The fact that the left seemed so divided itself about the Convention’s merits told me I was being too suspicious by half. Frankly, I don’t care if the Conservative party gets into government and then is hoist by its own petard because it has made lots of noises about defending liberties – be they social or civil. In fact I would hope that the Campaign on Modern Liberty could help form a bulwark against the Tory party’s more atavistic responses to security threats.
If it has been set up to cause a future Cameron government real embarrassment if it tries to go back on its commitments to abolish ID cards and all the paraphernalia that goes with them – then that’s all to the good. It would be an argument for as many libertarian minded conservatives or classical liberals like me to engage with it, ensuring that Cameron might listen and that the cause of liberty would not in the future be captured by the left.
The reports of the proceedings and the reactions to them in the following days suggested there was a lot of well-meaning talk and the opening of a few minds to see others’ positions. That can’t be a bad thing.
Qualified
Should then the philosophical conservatives and libertarians become involved with the Convention on Modern Liberty? On balance I think it has to be a yes – but it’s a qualified yes. I think the organisers have to make common cause with those who have been campaigning to defend smokers’ rights and other social liberties, recognising that the threat to civil liberties and our social liberties are all part of the basic urge of politicians – all politicians – to control our behaviour.
CCTV is not just about looking for criminals that mug or assault people, when it becomes a criminal offence to drink or smoke in public CCTV is used to enforce these laws too.
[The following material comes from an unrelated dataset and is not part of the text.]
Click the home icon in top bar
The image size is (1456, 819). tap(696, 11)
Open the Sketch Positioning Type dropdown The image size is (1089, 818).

It’s all about the power of the group over the individual.
Surely if one is to be free at all one must be free to eat, drink and smoke for one’s pleasure as well as speak, write and act to express one’s opinions? Are our personal pastimes not the consumption of our liberty?
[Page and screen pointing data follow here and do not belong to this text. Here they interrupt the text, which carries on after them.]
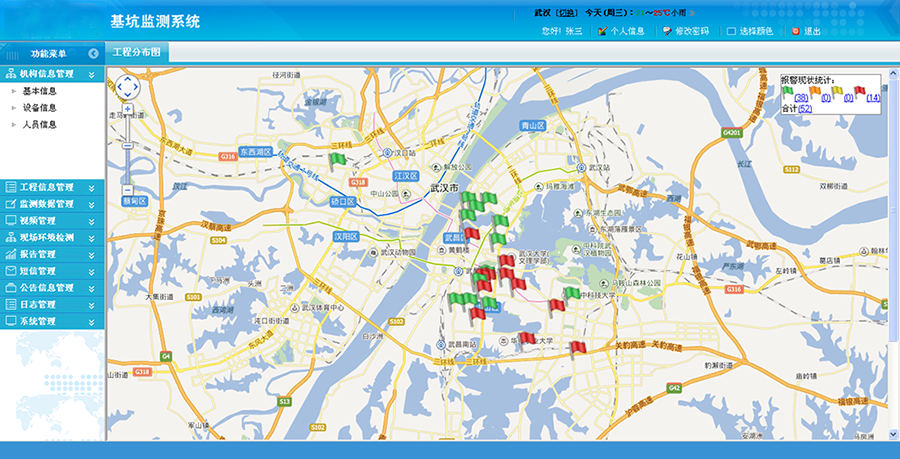This screenshot has height=459, width=900.
Task: Click the map's vertical scrollbar up arrow
Action: point(893,73)
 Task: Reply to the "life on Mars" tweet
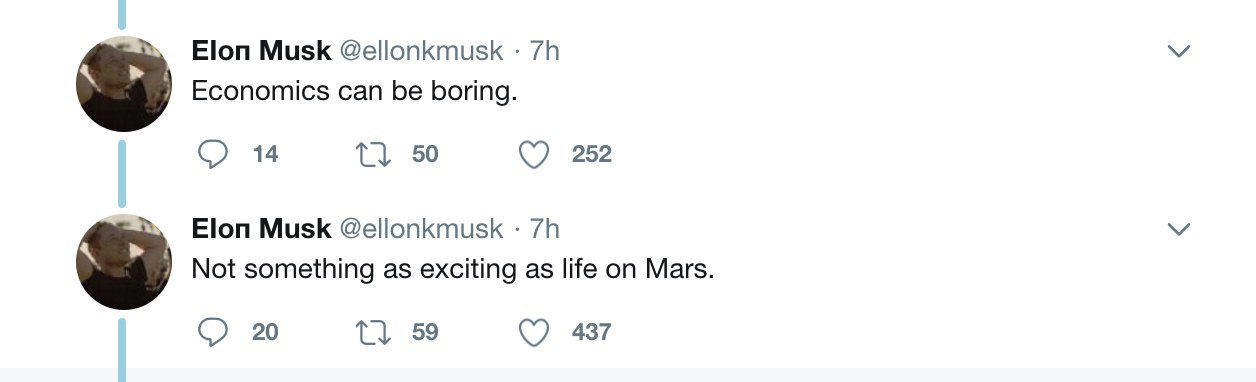tap(212, 332)
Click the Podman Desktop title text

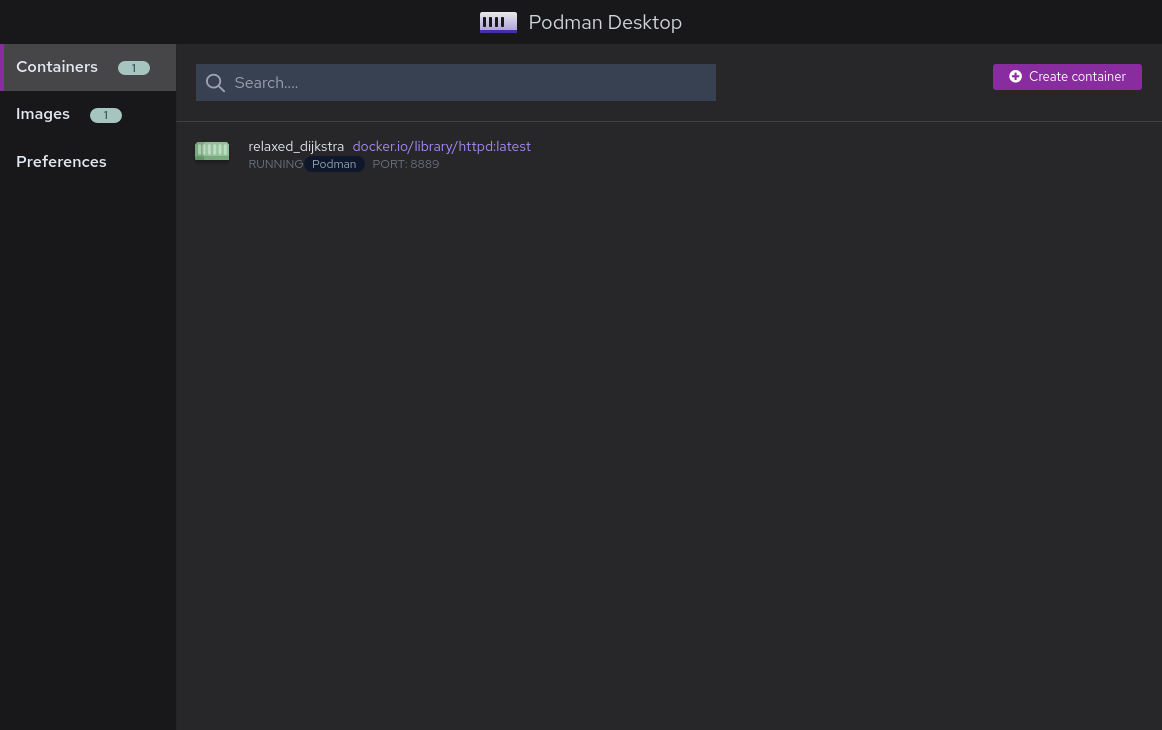coord(605,22)
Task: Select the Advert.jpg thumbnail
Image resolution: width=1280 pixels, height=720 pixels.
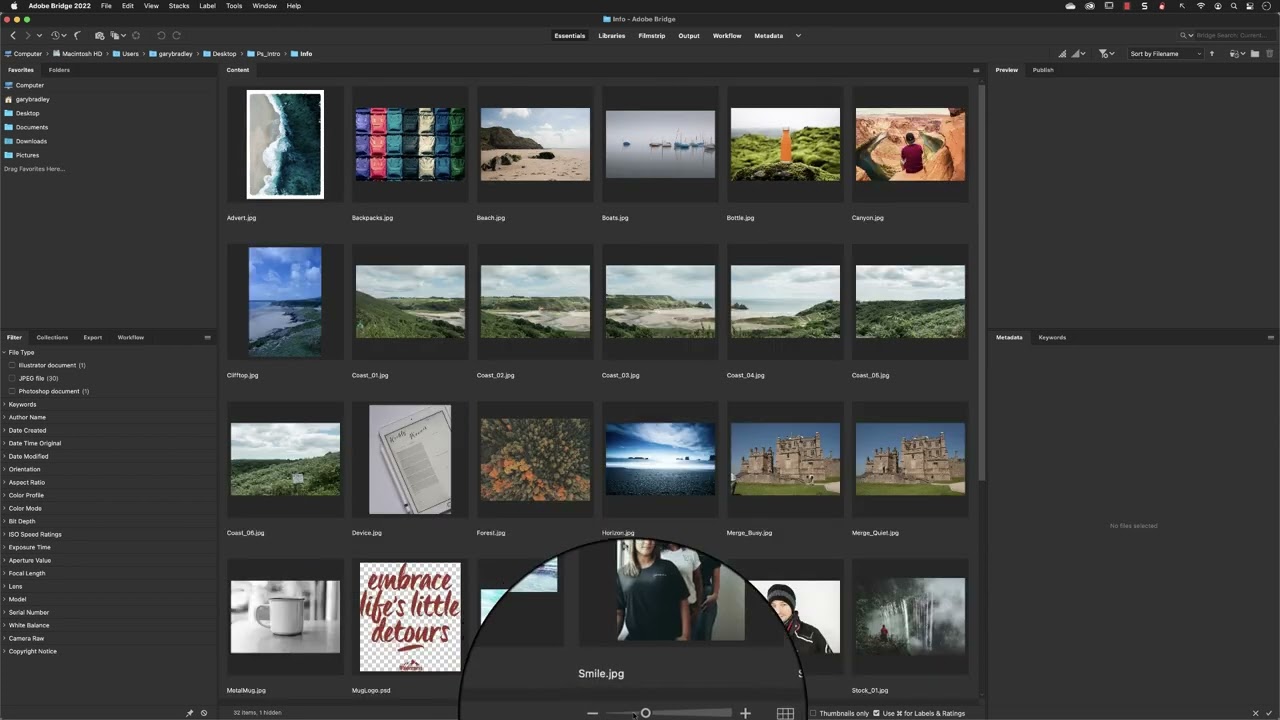Action: click(285, 144)
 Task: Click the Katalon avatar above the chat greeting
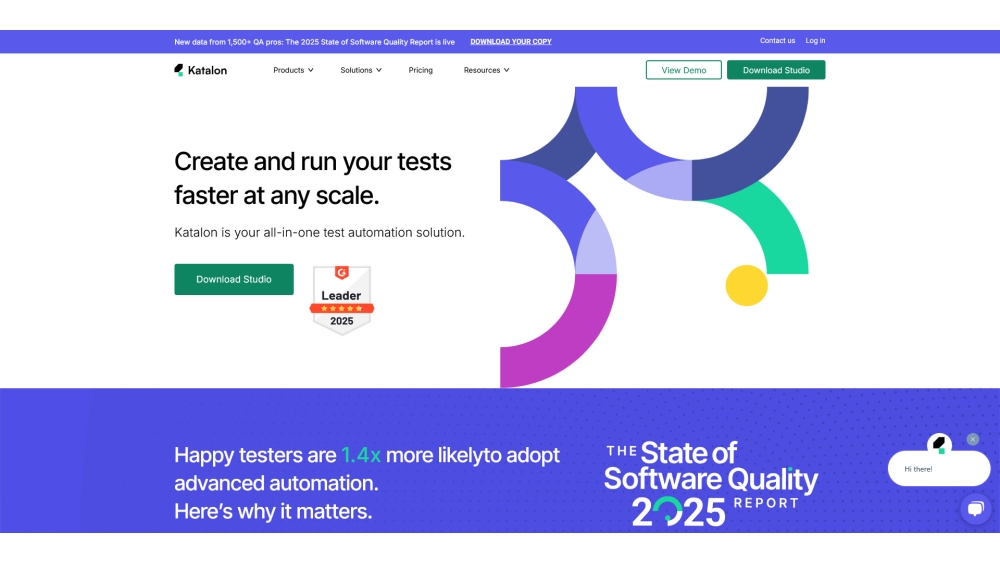pos(939,444)
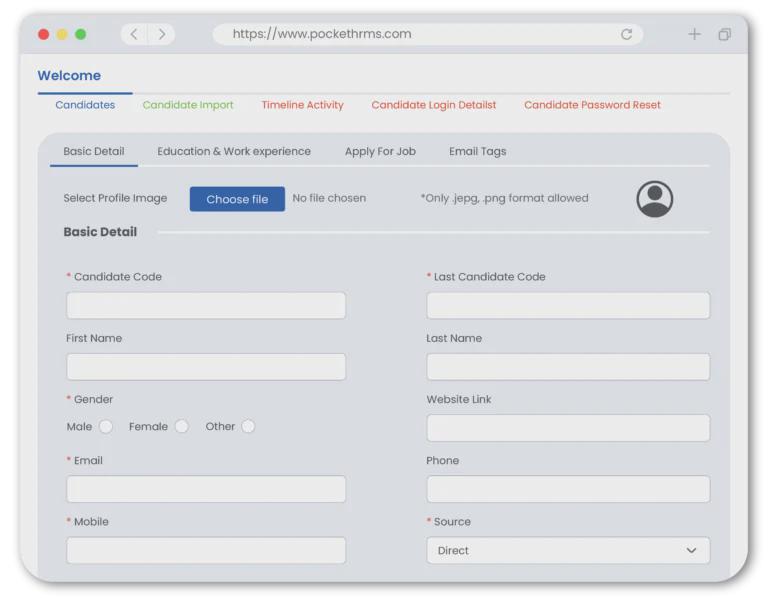Screen dimensions: 768x598
Task: Click the Candidate Code input field
Action: pos(206,306)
I believe there as just as many people that are sick fed up of Britain’s Nanny State that has evolved into the new Bully State as are worried about the Surveillance State and the Police State – we all need to pull together and recognise that it’s often the same people that buy into these ideas of control.
I don’t think the defence of social liberties has to be top of the agenda, I just think it has to be on the agenda – and not as AOCB! If the Campaign for Modern Liberty can achieve that balance then it will certainly enjoy my support, and probably the support of many others like me.